I spent a good chunk today reading up on 3D XPoint technology. It’s basically non-volatile memory based on a phase change technology. Think NAND, except it writes-in-place (no erase needed) and does not have the same degradation issue NAND has (it still does…). This means this memory can be directly addressed, and also offer very low latency and very good performance at low queue depth.
This is because Intel issued a PR for its consumer space, selling 3D XPoint SRT (basically M2 cache drives for consumer grade desktops and maybe laptops). For $77 or whatever you can stick 32GB of fancypants new memory tech into your crap-tier desktop and it will function like a hybrid drive? Uh okay. The only juice I found was that they’ll release a U2 version of this memory and that’ll be worth looking into when the time comes?

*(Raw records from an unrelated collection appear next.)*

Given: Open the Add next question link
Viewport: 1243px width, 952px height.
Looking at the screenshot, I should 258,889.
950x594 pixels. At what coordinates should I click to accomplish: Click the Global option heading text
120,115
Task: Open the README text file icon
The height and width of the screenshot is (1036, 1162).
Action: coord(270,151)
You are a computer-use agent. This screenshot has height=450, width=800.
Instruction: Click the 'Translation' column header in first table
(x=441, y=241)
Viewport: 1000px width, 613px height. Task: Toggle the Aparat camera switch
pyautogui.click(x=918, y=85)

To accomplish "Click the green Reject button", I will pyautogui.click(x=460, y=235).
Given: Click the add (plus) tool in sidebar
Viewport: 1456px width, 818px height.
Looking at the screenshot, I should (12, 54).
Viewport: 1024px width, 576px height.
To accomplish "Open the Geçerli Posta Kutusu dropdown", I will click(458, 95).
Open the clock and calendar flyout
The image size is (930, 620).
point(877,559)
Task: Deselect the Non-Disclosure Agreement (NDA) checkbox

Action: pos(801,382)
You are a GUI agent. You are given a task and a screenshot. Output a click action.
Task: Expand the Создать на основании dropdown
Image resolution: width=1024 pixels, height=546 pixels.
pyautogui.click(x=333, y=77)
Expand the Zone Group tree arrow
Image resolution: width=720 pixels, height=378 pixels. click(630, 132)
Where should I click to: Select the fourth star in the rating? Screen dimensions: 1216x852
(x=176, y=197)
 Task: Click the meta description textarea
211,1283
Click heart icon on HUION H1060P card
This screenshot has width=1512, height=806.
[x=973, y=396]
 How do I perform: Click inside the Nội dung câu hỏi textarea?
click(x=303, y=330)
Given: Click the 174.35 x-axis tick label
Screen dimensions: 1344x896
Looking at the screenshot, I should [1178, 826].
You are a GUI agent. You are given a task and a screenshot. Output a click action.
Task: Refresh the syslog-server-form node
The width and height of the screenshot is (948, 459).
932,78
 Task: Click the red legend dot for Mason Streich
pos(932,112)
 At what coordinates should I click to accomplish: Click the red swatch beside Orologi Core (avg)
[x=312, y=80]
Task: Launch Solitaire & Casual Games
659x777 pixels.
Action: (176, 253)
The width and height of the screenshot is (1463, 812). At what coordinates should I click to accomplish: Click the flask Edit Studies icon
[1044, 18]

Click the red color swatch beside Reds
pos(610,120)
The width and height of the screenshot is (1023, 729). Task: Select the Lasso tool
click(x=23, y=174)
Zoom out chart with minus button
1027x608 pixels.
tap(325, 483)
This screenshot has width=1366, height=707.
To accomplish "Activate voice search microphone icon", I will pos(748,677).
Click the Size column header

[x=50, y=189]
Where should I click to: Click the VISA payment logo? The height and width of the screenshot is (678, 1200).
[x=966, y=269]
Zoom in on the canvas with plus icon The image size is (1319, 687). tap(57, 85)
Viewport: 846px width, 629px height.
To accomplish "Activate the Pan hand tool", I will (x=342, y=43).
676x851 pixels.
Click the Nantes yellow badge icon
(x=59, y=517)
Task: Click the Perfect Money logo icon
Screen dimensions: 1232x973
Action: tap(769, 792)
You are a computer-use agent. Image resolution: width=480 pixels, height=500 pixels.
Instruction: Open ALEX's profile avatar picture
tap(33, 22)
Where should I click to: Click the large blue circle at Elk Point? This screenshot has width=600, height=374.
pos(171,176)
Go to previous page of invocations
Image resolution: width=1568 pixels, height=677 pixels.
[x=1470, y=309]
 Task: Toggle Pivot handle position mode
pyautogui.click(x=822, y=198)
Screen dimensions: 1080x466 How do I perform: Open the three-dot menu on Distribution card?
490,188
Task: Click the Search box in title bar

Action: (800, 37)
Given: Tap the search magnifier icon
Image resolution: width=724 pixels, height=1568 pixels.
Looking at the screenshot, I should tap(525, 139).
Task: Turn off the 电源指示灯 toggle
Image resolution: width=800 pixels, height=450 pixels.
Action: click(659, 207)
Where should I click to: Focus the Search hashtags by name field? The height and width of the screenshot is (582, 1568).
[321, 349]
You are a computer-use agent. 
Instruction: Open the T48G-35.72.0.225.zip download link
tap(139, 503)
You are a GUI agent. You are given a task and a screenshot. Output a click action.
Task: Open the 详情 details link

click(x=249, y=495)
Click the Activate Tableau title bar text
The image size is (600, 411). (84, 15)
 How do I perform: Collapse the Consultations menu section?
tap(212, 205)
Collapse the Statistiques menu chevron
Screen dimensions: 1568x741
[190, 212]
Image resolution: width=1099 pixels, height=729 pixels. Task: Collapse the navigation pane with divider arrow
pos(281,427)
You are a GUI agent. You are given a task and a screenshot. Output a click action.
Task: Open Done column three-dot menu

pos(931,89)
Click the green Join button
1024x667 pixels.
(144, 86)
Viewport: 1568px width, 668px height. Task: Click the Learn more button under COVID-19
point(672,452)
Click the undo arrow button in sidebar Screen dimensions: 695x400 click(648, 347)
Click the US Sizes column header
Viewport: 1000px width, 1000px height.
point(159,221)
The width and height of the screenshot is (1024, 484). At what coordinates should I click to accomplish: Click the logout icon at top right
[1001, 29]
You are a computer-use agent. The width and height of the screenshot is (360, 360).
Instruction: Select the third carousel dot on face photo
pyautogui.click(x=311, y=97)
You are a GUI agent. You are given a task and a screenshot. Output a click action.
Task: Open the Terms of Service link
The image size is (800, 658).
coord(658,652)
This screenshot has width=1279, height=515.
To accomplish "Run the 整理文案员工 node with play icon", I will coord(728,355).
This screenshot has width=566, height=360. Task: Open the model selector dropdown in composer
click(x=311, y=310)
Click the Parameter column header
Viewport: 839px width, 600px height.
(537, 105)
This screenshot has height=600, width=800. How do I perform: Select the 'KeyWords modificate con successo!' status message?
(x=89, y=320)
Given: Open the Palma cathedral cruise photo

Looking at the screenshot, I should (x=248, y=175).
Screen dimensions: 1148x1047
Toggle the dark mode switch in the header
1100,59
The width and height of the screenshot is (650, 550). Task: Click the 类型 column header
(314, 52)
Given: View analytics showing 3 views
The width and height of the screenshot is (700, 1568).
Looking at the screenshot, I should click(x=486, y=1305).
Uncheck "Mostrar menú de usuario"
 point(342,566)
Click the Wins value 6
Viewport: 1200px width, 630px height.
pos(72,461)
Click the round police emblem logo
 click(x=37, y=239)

Instead, let’s read up on Intel’s roadmap (unlike SLC/MLC NAND, Intel and Micron locked 3D XPoint down) here. Or their 4$/gb enterprise “cache” solution. Or Sammy’s answer as of last year. As you can see this has been playing out for years. A lot of the performance that 3D XPoint brings are going to be “locked” behind the controller scheme, and OS level support. Obviously for hyperscale solutions there’s all kind of juice to be extracted but if we plebs get even non-volatile memory as a result, that would be pretty sweet. Of course even for NVM-based memory (that sounds dumb) to play a revolutionary role there’s so much that has to change…
It’s interesting to see that the heating uptake on NVM directly leads to my investment in NVM (bought a Sammy 950 pro last Christmas) being obsolete. As someone who still owns an Intel X-25m g1 I find it only apropos.